***** INPUT *****
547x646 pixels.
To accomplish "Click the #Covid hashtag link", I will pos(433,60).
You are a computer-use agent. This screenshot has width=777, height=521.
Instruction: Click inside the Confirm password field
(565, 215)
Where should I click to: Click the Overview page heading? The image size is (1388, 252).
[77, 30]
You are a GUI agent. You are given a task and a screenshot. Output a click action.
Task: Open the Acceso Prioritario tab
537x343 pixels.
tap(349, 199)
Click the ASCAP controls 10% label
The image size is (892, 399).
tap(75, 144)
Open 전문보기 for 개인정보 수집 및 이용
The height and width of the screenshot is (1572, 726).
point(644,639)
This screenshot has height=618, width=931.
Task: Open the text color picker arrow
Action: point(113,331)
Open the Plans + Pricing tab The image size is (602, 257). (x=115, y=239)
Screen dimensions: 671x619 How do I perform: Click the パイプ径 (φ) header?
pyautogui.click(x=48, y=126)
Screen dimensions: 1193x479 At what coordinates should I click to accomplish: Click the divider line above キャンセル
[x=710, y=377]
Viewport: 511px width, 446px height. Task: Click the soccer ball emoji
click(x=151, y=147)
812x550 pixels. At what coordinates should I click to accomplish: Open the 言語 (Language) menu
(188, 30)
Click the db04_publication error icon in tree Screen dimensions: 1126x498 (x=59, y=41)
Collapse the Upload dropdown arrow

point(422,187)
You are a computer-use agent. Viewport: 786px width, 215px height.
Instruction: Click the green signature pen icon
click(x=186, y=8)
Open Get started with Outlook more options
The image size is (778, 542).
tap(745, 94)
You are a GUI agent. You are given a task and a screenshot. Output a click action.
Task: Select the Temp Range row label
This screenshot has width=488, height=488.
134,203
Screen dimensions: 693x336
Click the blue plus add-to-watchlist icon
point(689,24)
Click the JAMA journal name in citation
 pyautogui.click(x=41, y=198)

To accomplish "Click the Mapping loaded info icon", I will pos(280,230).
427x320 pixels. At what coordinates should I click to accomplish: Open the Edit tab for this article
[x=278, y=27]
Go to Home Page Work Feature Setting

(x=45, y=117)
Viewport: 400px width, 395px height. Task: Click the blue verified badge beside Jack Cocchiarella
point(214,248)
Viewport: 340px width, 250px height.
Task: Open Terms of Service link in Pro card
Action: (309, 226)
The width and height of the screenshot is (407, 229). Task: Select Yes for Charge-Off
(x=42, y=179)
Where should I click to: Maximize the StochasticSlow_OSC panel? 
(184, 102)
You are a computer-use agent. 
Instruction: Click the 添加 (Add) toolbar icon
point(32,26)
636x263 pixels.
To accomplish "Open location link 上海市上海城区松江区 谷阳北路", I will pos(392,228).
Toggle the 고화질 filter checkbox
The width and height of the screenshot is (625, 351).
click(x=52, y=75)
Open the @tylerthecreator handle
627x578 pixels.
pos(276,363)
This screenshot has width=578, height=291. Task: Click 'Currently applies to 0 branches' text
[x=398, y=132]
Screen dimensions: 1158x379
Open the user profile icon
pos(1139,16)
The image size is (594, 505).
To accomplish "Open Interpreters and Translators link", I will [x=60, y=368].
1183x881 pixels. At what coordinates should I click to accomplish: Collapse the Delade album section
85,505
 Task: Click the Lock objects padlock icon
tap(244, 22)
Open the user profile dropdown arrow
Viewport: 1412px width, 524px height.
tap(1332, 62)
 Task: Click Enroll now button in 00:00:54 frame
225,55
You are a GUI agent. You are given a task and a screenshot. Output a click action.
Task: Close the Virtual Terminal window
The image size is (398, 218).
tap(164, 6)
*****
## THE PROBLEM
Find how many lines of the entries contain "label". Respond with the number only.

## RESULT OF THIS TASK
2